#### [Dataset excerpts]

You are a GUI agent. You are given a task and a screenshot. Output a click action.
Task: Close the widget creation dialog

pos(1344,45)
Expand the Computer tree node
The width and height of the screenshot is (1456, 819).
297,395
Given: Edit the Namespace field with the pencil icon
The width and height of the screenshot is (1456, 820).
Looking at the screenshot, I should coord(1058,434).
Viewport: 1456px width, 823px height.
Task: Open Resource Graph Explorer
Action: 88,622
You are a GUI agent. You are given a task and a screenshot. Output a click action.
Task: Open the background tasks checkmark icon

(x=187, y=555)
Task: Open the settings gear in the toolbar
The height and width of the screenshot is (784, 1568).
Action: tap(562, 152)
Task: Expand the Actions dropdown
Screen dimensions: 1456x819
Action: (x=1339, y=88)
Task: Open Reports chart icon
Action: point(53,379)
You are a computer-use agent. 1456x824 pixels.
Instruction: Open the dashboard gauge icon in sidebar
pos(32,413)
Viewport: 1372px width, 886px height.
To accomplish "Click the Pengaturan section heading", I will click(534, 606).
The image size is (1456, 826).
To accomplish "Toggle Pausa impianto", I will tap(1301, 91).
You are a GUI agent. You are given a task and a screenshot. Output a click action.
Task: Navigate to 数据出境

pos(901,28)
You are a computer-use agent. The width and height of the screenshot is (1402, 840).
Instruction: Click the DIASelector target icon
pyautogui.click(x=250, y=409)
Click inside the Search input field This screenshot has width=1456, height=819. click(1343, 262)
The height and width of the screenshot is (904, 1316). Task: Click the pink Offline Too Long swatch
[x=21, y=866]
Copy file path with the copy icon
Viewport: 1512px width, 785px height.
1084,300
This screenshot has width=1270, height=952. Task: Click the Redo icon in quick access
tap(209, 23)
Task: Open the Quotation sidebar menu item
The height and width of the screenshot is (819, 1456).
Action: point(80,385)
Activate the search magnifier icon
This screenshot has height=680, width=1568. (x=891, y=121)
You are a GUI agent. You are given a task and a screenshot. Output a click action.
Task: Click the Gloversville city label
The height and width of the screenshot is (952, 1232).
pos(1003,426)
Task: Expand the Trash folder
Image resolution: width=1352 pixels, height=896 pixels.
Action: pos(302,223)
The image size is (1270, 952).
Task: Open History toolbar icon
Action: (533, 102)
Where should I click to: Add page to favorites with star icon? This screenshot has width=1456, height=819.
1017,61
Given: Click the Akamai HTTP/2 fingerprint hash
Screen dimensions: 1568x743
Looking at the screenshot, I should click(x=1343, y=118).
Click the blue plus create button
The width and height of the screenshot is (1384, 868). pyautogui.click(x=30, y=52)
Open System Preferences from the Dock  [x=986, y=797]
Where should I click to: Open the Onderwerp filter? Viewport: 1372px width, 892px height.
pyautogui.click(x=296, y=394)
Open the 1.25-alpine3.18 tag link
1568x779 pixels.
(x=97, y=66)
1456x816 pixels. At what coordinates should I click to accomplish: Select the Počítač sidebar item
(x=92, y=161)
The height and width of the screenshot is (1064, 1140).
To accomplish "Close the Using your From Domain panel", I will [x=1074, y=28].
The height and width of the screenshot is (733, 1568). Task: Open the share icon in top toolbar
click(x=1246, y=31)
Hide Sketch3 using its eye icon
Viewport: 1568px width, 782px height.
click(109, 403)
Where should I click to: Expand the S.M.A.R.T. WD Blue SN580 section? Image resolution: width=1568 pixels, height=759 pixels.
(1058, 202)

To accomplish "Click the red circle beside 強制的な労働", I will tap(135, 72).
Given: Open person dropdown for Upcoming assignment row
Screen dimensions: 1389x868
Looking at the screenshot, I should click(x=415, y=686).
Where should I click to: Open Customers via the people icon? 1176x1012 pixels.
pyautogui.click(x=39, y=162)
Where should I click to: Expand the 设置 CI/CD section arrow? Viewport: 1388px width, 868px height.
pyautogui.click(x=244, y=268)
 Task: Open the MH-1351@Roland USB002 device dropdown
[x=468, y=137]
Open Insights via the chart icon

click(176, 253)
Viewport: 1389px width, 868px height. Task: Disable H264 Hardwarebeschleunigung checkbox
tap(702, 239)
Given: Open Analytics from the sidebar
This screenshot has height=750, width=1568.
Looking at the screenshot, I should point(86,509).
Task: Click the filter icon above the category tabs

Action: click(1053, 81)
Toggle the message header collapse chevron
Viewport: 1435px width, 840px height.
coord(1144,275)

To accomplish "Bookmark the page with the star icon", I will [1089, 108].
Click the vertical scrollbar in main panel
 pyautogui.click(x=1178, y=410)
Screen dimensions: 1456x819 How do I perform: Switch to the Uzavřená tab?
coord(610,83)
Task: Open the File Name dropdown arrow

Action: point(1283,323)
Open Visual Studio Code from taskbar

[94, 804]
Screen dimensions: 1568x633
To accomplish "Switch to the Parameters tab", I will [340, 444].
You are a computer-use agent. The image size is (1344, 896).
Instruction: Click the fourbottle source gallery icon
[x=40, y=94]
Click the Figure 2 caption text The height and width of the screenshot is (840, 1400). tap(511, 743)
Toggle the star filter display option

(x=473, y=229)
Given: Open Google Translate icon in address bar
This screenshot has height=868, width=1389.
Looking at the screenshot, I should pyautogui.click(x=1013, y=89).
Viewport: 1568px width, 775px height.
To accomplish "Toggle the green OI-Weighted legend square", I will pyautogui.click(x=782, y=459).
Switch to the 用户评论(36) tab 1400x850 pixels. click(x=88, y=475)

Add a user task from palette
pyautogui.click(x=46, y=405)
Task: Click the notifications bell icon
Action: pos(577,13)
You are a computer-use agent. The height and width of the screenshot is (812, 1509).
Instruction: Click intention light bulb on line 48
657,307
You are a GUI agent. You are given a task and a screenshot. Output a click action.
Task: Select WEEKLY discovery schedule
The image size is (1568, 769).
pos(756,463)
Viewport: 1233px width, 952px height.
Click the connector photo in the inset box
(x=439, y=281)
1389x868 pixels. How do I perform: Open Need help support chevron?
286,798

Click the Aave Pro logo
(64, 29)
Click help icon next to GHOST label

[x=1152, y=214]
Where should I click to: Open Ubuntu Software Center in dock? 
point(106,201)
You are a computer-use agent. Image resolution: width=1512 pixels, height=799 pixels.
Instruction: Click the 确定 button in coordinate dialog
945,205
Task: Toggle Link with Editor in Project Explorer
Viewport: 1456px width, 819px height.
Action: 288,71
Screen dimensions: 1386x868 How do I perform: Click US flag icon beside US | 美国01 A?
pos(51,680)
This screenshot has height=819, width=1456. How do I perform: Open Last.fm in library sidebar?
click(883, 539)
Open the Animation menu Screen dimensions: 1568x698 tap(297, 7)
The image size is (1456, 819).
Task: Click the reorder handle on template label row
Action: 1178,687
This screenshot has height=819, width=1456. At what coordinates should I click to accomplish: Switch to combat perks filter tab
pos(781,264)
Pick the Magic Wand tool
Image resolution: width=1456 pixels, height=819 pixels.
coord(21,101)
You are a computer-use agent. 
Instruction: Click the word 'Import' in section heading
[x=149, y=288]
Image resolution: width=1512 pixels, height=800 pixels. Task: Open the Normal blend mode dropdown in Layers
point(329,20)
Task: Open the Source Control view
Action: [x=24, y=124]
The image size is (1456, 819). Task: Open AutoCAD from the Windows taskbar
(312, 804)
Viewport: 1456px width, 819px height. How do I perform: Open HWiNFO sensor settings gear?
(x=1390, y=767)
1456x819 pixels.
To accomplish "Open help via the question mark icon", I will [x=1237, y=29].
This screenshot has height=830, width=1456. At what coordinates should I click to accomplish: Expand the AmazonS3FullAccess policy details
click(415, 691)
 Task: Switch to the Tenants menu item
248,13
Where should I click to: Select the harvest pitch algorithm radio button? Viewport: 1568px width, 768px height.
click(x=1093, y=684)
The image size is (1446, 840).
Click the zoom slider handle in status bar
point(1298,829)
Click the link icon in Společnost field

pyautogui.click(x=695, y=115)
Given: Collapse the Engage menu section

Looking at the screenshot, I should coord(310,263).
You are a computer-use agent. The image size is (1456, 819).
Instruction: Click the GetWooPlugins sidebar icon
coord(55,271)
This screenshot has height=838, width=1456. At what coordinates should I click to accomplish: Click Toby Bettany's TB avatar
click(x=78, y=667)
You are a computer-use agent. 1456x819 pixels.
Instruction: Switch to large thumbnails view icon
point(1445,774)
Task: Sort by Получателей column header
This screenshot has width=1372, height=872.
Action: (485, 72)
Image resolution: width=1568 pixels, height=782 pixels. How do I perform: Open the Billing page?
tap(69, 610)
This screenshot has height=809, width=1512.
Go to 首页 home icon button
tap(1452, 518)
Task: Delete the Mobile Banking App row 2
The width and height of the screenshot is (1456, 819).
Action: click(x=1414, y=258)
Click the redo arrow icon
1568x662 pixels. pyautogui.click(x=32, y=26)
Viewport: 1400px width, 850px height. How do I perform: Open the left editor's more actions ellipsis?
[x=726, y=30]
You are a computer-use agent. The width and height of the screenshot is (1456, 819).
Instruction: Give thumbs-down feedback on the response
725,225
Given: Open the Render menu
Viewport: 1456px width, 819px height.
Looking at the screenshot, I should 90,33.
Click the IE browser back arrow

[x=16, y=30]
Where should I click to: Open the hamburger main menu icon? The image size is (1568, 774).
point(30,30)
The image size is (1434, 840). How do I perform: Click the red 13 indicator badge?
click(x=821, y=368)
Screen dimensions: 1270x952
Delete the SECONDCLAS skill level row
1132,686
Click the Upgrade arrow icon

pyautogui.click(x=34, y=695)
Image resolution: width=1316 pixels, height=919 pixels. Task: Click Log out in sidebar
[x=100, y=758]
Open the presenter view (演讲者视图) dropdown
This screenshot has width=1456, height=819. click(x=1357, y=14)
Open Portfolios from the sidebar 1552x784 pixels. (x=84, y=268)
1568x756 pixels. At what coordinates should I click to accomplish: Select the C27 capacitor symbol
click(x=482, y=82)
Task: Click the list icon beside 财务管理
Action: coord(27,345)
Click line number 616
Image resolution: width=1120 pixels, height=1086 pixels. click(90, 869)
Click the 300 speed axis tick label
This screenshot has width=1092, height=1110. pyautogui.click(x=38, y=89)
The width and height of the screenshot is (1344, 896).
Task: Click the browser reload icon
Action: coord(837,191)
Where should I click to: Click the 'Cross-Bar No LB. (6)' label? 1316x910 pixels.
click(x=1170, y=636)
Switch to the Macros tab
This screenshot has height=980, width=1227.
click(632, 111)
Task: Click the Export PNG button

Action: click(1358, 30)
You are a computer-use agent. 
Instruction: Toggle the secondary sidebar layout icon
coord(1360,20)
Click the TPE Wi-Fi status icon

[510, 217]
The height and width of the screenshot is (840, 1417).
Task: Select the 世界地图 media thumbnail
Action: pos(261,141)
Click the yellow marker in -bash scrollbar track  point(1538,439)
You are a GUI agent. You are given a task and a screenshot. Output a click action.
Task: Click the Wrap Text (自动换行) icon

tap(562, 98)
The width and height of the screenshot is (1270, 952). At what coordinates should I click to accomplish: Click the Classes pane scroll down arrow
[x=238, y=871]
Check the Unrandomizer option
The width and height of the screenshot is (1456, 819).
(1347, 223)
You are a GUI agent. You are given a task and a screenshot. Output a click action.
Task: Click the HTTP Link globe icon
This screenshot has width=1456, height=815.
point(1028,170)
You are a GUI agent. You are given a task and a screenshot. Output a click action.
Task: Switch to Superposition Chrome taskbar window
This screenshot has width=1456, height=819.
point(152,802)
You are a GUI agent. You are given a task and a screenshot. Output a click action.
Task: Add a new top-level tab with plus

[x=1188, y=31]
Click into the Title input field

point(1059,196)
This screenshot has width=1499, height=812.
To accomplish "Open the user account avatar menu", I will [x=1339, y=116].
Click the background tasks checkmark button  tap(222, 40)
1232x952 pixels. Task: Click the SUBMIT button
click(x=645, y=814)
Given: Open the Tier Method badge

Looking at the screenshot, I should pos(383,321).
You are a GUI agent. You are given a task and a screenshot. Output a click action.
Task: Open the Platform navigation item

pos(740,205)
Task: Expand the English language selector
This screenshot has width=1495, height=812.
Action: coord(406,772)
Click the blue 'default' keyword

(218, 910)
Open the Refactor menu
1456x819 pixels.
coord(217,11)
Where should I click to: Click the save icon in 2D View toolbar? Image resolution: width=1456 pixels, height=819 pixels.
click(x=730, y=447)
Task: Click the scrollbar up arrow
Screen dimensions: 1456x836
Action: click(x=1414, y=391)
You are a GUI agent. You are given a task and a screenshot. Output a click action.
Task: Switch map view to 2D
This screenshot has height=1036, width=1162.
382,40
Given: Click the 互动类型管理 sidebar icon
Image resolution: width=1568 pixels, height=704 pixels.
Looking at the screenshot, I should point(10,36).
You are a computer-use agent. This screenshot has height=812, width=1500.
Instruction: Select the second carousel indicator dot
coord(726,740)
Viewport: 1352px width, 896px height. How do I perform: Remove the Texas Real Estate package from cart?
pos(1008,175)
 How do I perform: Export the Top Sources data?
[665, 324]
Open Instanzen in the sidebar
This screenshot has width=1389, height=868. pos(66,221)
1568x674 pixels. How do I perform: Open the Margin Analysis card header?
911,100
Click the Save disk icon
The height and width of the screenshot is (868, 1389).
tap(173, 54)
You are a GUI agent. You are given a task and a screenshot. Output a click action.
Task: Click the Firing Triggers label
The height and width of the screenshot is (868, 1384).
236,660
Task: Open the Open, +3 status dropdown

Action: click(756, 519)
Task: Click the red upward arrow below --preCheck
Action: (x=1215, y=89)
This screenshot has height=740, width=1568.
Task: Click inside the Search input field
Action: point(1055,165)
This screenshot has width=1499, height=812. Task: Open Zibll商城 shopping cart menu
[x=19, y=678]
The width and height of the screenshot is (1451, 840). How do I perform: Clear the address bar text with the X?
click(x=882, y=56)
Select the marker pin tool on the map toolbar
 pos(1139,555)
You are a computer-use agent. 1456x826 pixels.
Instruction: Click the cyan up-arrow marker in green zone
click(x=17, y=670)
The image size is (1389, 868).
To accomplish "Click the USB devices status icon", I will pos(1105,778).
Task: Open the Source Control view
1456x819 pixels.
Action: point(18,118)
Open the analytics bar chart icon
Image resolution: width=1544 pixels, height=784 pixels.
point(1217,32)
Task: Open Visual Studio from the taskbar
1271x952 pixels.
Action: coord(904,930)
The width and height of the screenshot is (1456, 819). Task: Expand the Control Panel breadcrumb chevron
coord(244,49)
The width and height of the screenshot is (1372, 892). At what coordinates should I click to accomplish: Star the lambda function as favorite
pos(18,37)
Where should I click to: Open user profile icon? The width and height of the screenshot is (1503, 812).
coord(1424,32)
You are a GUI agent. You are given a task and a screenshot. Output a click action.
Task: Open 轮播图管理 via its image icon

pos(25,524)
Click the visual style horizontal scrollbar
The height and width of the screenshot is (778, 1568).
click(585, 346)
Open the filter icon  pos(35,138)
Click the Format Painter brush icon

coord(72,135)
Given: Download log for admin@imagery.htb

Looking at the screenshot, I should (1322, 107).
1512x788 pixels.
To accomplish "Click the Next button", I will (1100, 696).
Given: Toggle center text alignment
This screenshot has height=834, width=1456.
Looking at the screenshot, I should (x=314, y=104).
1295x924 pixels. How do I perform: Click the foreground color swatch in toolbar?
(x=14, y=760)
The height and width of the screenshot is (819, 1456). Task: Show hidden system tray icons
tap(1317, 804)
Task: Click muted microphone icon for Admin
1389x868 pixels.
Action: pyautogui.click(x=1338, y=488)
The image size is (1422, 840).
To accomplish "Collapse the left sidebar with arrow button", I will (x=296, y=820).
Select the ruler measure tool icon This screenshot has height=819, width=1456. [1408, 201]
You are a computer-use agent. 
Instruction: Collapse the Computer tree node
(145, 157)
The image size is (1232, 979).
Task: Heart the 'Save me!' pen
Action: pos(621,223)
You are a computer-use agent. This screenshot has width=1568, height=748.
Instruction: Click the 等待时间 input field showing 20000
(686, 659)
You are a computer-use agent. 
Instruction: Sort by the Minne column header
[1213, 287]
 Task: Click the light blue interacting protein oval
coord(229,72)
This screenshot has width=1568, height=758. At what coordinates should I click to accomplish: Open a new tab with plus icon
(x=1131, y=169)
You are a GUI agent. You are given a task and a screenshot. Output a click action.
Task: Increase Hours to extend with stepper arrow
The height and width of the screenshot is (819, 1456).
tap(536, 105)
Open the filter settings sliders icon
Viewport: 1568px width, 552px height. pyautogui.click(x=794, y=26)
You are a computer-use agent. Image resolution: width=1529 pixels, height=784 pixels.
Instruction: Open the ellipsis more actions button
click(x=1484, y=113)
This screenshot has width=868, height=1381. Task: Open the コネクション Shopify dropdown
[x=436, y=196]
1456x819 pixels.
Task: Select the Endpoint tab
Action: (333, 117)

#### [Assignment]
Which lines in the data hold the string "HTTP"? Copy each of them.

#### [Problem solution]
Given: Click the Akamai HTTP/2 fingerprint hash
Task: Click the HTTP Link globe icon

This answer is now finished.